The Prisoner’s Dilemma
2012-07-23 § 23 Comments
The Prisoners’ Dilemma
The Prisoner’s Dilemma is a game, but a game that seems to bear lessons for the conduct of human affairs more generally, and it has attracted a great deal of attention from men not noted for their frivolity. It was discovered in 1950 at the RAND corporation, a military think-tank established after World War II by the United States Air Force to conduct a “program of study and research on the broad subject of intercontinental warfare”.
So it is a serious game, but a simple one for all that. It requires two players, let’s say you and me. There is only one move. Each of us must make a choice, to “cooperate” or “defect”, without knowing what the other has chosen. Perhaps each of us takes, from a chess board, one black and one white pawn, and as we face each other I put my hands behind my back and proffer a closed fist containing the pawn I have chosen. You make your choice, too, in the same way. Together we open our hands, and reveal what we have chosen. The black pawn represents the black heart of the defector, the white the innocence of the cooperator.
Now, the reckoning. Should we each reveal a white pawn, we have cooperated and each of us wins £20: a fair and happy outcome. If we both are blackhearts with black pawns in our hands, we win nothing. But wickedness is not without its rewards in this game, for if I hold black and you white then I win £40 – and you, looking sadly at the white pawn in your hand, must pay £10 for your naivety.
A troubling game
The troubling aspect of this game, the reason it is infamous, is that it seems clear that each player’s best strategy is always to defect. Whichever pawn is in my hand, you will do better by defecting: if I have cooperated, then defecting will make you £20 richer than you would be by cooperating, and if I have defected then your defecting will spare you a loss of £10. Yet we collectively are punished for our cold rationality, for if we both defect then we are both worse off than if we had both cooperated.
Douglas Hofstadter seems to have been especially troubled by this: “I found that I simply could not accept the seemingly flawless logical conclusion that says that a rational player … will always defect”, he wrote, and his Scientific American column of June 1983 explores this discomfort. Hofstadter sent a letter to 20 friends, inviting them to make a choice – to cooperate or defect – which would be used in a game of Prisoner’s Dilemma against each of the 19 others. So each person was to play 19 games, but had to choose one move that would be their move in each. These games were played for real (fairly small) sums of money.

────────────────

## Given instruction A
Answer these about the Prisoner's Dilemma passage:
(i) In what year and at what organization was the game discovered?
(ii) How much does each player win if both reveal a white pawn?
(iii) To how many friends did Hofstadter send his letter?
## Given instruction B
Pick up the Prisoner's Dilemma passage after its final sentence and carry it forward.

────────────────

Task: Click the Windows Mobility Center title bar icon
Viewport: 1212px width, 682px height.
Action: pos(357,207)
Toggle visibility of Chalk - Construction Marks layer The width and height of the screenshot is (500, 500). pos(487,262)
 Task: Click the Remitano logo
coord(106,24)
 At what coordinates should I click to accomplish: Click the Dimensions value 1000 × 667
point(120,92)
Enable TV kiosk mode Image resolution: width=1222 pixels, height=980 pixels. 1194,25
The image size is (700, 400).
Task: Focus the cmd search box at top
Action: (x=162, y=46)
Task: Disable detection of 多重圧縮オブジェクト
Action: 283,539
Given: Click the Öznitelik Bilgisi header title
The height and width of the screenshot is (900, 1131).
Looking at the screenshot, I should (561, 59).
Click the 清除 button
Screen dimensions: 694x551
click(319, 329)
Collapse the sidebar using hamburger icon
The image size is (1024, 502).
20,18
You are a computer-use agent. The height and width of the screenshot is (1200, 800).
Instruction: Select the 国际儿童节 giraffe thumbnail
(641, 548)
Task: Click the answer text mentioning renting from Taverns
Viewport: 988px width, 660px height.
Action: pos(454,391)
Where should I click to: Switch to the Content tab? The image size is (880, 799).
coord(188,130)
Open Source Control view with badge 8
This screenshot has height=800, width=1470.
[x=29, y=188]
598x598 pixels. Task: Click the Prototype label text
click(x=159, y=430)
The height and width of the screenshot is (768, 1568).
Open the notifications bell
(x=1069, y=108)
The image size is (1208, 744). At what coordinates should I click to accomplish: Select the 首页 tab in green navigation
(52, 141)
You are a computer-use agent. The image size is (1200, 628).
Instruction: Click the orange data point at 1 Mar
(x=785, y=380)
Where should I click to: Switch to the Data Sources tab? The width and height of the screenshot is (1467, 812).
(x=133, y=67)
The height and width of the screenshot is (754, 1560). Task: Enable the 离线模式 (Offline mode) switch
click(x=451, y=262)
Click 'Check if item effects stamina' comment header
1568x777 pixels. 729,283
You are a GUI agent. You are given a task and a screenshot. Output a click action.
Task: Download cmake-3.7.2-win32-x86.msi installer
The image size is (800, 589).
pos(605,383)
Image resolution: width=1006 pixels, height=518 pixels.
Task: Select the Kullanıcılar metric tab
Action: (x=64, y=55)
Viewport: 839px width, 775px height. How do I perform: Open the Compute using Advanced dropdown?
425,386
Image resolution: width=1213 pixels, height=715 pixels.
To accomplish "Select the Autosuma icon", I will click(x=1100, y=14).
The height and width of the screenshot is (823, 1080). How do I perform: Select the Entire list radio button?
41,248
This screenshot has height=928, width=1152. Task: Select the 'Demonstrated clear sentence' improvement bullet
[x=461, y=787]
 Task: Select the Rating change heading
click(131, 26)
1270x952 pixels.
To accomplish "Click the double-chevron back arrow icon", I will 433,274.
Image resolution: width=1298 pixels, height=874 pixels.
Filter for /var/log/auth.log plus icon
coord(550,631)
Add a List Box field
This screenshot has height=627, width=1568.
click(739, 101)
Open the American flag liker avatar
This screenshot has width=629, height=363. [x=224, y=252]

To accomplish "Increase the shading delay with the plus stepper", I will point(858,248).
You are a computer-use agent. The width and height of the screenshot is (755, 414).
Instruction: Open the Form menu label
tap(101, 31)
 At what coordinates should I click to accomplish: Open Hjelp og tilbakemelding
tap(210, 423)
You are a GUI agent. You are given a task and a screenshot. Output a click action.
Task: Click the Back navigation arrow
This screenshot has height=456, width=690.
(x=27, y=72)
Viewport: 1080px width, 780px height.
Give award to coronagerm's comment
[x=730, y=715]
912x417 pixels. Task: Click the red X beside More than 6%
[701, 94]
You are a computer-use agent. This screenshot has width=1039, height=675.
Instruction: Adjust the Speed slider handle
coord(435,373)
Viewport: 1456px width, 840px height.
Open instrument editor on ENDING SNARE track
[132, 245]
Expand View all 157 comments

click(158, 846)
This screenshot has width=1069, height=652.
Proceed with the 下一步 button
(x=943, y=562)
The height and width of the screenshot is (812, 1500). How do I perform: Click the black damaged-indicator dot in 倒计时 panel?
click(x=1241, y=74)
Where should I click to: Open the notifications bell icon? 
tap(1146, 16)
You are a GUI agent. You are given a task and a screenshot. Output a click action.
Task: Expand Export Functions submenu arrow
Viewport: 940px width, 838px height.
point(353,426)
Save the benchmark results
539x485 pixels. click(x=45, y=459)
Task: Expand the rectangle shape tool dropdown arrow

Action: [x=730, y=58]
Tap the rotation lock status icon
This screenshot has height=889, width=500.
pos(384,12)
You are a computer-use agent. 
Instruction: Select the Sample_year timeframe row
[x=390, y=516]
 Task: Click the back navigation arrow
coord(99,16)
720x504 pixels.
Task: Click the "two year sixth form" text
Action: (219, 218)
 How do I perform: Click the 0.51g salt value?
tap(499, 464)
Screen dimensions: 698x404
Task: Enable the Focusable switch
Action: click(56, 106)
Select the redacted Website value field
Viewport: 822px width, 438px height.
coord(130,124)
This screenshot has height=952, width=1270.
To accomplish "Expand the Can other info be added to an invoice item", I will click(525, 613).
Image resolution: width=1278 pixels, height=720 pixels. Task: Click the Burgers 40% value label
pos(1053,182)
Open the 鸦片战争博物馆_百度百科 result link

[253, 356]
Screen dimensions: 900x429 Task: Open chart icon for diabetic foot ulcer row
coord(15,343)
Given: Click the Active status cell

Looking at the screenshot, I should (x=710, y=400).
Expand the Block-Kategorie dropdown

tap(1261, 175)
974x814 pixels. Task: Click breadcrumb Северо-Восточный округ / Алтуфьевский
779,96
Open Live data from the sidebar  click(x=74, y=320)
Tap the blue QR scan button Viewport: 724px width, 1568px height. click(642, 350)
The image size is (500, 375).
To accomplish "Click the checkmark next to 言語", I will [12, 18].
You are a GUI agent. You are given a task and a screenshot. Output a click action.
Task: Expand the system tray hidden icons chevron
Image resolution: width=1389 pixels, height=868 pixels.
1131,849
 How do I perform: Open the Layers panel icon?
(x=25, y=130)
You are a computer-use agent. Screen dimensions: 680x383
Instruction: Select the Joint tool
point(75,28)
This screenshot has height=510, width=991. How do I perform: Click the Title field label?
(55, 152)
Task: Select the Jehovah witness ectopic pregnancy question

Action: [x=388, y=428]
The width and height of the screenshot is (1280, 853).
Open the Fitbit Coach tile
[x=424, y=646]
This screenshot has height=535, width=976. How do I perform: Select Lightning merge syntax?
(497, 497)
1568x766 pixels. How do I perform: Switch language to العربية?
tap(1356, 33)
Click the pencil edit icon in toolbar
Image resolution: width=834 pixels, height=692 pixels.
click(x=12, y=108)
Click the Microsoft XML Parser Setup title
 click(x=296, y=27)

────────────────

## Written reply A
(i) 1950, at the RAND corporation
(ii) £20
(iii) 20

## Written reply B
The letter included a nod to the outcome Hofstadter had hoped for: “You’re very bright.”, he wrote. “So are all of you! About equally bright, I’d say, in fact.” In the event, most of the participants defected – 14 out of 20 – which, though it is the outcome most of us would expect, is not what Hofstadter had been hoping for. It is not easy to explain what he had been expecting, and I am not quite certain that it makes sense, but let me try: Hofstadter hoped that his friends would form what he called a ‘superrational’ cluster:
❝Superrational thinkers, by recursive definition, include in their calculations the fact that they are in a group of superrational thinkers.❞
In other words he hoped the players would realise that any answer arrived at by pure reason must be reached, too, in the same way, by all the other members of the group; and thence the players would realise that, since everyone must arrive at the same answer, there are only two possible outcomes: either all must cooperate, or all must defect; and that finally since of those two it is clearly preferable for everyone if everyone cooperates, the only rational move is to cooperate. Hofstadter later speculates that perhaps there are alien “civilisations to which cooperation appears axiomatic” that are destined to survive, whereas civilisations such as ours – “to which defection appears axiomatic” – shall not. (The Cold War threat of nuclear annihilation hangs gloomily over many of his writings of this period.)
We meet again
The Prisoner’s Dilemma challenges our moral sensibility too. For example, watch this clip from the British game show Golden Balls, in which two people play a Prisoner’s Dilemma-like game for high stakes:
It is hard not to feel that the winning player has done something morally questionable here, even though both are abiding by the rules of the game.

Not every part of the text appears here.